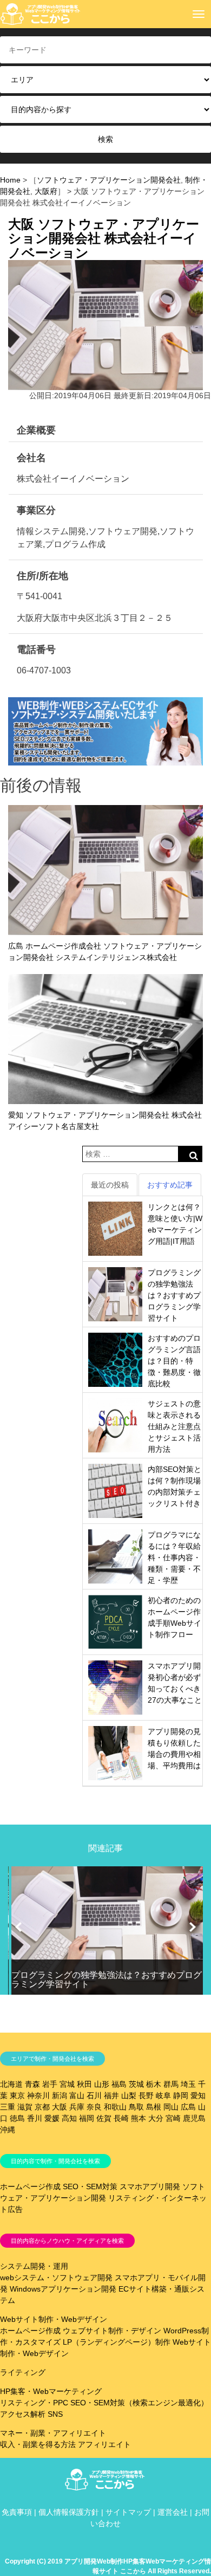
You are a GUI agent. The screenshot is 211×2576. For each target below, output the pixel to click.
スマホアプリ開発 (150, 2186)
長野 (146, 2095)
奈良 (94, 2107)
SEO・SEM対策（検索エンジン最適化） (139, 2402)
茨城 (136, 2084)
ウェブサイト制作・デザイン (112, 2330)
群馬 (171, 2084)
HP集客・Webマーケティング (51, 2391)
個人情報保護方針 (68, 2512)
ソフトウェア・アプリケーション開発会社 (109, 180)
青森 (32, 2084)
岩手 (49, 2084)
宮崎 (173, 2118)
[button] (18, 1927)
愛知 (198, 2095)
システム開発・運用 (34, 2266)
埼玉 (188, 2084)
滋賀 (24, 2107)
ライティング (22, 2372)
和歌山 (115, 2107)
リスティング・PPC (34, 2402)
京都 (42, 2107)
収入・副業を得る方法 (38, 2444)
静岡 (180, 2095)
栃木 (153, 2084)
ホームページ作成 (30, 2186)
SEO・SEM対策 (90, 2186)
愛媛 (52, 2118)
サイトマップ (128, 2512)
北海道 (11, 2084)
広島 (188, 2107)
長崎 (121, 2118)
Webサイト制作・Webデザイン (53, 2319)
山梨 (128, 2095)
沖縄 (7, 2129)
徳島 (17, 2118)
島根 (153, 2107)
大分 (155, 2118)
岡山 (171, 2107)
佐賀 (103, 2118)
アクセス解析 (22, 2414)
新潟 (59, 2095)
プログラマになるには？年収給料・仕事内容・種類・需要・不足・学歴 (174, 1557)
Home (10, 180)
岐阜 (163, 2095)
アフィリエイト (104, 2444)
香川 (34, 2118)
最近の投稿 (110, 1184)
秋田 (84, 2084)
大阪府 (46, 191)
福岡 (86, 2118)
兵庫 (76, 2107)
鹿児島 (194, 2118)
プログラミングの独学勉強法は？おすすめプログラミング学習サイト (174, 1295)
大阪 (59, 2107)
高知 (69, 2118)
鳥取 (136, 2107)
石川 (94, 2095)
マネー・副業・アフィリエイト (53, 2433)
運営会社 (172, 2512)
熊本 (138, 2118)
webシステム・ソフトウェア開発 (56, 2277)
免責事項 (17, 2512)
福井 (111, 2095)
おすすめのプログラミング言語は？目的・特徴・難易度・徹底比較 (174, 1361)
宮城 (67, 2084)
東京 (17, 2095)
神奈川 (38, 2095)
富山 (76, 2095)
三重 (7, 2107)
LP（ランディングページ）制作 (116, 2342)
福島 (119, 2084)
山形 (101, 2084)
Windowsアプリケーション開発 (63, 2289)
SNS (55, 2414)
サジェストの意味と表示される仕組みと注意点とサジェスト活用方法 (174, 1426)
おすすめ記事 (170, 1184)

---

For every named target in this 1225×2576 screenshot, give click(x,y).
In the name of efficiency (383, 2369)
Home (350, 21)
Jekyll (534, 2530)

**YOUR TASK:** Repeat, word for word, the lines above between the line holding "岐阜 (163, 2095)" and the line holding "おすすめ記事 (170, 1184)", inclusive; omit everything else.

**SOLUTION TO THE EXERCISE:**
岐阜 (163, 2095)
アフィリエイト (104, 2444)
香川 (34, 2118)
最近の投稿 (110, 1184)
秋田 (84, 2084)
大阪府 (46, 191)
福岡 (86, 2118)
兵庫 (76, 2107)
鹿児島 (194, 2118)
プログラミングの独学勉強法は？おすすめプログラミング学習サイト (174, 1295)
大阪 (59, 2107)
高知 (69, 2118)
鳥取 (136, 2107)
石川 (94, 2095)
マネー・副業・アフィリエイト (53, 2433)
運営会社 (172, 2512)
熊本 (138, 2118)
webシステム・ソフトウェア開発 (56, 2277)
免責事項 (17, 2512)
福井 (111, 2095)
おすすめのプログラミング言語は？目的・特徴・難易度・徹底比較 (174, 1361)
宮城 (67, 2084)
東京 (17, 2095)
神奈川 (38, 2095)
富山 (76, 2095)
三重 (7, 2107)
LP（ランディングページ）制作 (116, 2342)
福島 (119, 2084)
山形 (101, 2084)
Windowsアプリケーション開発 (63, 2289)
SNS (55, 2414)
サジェストの意味と表示される仕組みと注意点とサジェスト活用方法 (174, 1426)
おすすめ記事 (170, 1184)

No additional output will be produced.